● **Written task**:
Pick out every line of the records below that contains the string "dropdown" and copy each one.

● **Dataset entries**:

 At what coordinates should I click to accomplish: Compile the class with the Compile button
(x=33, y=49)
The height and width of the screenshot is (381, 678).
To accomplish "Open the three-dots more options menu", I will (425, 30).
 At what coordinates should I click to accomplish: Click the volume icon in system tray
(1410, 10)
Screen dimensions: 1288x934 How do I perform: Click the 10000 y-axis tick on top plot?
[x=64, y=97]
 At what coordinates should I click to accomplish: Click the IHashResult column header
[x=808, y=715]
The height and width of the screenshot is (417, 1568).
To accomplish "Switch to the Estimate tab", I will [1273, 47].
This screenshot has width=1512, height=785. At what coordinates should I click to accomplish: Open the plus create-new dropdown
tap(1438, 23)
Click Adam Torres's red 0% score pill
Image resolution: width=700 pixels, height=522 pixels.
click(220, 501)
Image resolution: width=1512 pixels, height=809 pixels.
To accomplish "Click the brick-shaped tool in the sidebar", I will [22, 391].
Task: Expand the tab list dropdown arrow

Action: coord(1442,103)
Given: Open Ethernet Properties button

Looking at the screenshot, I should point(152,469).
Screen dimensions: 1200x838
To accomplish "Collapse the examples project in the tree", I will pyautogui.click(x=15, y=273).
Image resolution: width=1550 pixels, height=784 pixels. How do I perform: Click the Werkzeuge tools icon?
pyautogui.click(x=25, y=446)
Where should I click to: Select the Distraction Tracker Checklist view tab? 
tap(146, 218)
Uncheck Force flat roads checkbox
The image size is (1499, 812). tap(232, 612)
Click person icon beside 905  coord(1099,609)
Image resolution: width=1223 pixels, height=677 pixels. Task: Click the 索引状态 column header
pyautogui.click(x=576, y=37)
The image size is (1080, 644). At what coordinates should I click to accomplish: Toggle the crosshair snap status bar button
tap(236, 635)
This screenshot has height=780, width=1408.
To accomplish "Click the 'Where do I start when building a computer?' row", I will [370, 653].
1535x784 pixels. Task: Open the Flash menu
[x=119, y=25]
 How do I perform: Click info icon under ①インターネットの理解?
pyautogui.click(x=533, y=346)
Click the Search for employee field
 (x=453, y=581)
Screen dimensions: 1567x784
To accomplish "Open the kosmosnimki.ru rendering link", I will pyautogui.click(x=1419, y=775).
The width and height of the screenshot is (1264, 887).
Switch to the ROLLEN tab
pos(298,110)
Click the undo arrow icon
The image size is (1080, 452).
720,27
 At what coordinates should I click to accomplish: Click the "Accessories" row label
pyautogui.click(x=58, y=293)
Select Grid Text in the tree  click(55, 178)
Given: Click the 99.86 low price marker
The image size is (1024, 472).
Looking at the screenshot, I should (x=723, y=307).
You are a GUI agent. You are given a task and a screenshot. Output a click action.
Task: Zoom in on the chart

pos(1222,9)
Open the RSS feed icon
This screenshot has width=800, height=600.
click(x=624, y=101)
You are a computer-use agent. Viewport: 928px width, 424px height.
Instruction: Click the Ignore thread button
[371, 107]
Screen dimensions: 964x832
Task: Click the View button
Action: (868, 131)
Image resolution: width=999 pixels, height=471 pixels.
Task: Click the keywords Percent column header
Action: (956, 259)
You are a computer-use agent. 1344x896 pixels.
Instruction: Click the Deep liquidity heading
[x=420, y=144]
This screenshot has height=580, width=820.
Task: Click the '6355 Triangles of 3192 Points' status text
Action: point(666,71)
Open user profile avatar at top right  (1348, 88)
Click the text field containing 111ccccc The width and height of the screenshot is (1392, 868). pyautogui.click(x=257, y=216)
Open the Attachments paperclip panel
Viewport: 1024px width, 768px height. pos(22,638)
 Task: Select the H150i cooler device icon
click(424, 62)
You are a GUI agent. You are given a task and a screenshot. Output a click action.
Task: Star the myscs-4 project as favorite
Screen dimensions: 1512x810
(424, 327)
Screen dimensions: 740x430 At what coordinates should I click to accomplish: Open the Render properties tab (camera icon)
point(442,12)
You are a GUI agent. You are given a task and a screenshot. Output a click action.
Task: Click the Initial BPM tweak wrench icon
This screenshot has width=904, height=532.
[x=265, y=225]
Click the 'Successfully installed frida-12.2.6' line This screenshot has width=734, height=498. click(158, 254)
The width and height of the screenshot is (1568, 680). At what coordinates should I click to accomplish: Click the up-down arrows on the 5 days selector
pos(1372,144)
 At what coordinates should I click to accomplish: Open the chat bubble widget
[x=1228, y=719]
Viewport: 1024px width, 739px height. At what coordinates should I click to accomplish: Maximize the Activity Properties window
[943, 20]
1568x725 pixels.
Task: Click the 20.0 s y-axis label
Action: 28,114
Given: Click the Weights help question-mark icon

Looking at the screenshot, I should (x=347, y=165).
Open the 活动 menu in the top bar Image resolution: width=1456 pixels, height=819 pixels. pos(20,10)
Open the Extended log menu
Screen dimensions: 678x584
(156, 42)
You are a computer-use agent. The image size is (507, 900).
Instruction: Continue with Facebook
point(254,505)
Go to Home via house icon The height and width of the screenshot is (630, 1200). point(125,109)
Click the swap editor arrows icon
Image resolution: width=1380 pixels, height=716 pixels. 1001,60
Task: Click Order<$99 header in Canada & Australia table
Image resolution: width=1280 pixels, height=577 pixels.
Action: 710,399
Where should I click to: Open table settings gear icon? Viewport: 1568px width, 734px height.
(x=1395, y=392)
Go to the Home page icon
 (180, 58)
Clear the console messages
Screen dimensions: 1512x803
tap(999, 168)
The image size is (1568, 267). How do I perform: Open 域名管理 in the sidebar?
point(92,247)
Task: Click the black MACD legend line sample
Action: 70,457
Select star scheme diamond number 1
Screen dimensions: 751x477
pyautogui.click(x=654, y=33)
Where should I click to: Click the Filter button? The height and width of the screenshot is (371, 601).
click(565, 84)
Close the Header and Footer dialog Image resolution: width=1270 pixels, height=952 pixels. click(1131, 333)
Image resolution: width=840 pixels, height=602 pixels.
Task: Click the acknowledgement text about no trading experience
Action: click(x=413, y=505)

● **Answer to the task**:
This screenshot has width=1512, height=785. At what coordinates should I click to accomplish: Open the plus create-new dropdown
Task: Expand the tab list dropdown arrow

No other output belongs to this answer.